There are essentially three situations when something goes wrong in this system and oedema develops:

  • when the Oncotic Pressure becomes too low
  • when the Hydrostatic Pressure becomes too high
  • when the capillary membrane becomes too leaky.

3. Oncotic Pressure is too low.

This is the situation when the amount of particles in the blood that does not pass the capillary wall becomes too low. This is usually the case with albumen. Albumen is the most common protein in our blood. In the case of malnutrition (=chronic lack of food), the blood albumen is used for energy. This will decrease the albumen blood concentration, and hence the oncotic pressure.



Therefore, instead of a value of 25 mmHg, the oncotic pressure could drop to, say, 20 mmHg. That means that more fluid will leave the capillary and less will be reabsorbed, leading to accumulation of fluid in the tissue; oedema!
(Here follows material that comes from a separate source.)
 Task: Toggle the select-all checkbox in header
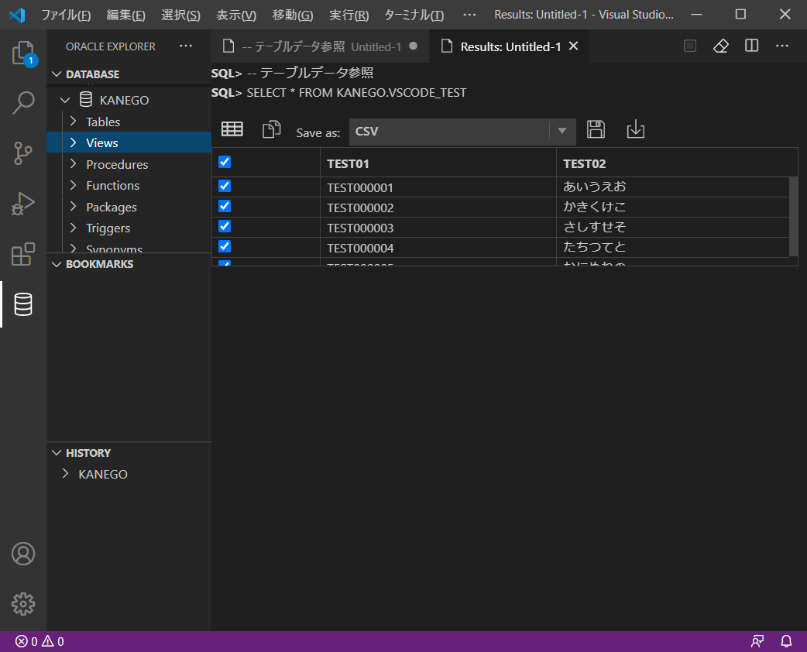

This is seen in cases of malnutrition as often seen in poor, underdeveloped, countries. Remember the small children on TV with a big belly but thin arms??? The bellies are big because they are filled with fluid (oedema in the peritoneal space (=belly), which is called ascites). These children are severely malnourished.



5. Hydrostatic Pressure is too high.

When the hydrostatic pressure is too high, then again more fluid will leave the capillary into the interstitial space. This can be caused either by a too high arterial pressure or a too high pressure in the veins. This condition often occurs when the heart is not working properly (swelling in the ankles for example).


6. A problem with the capillary membrane.

If the capillary does not function properly and becomes too leaky, then the oncotic pressure will be lower (because this is determined by the particles that do not cross the capillary wall). This can happen for example during an infection. A typical example is the sting of a bee. The bee injects a toxic substance that makes the capillary leak. This will cause a swelling at that location.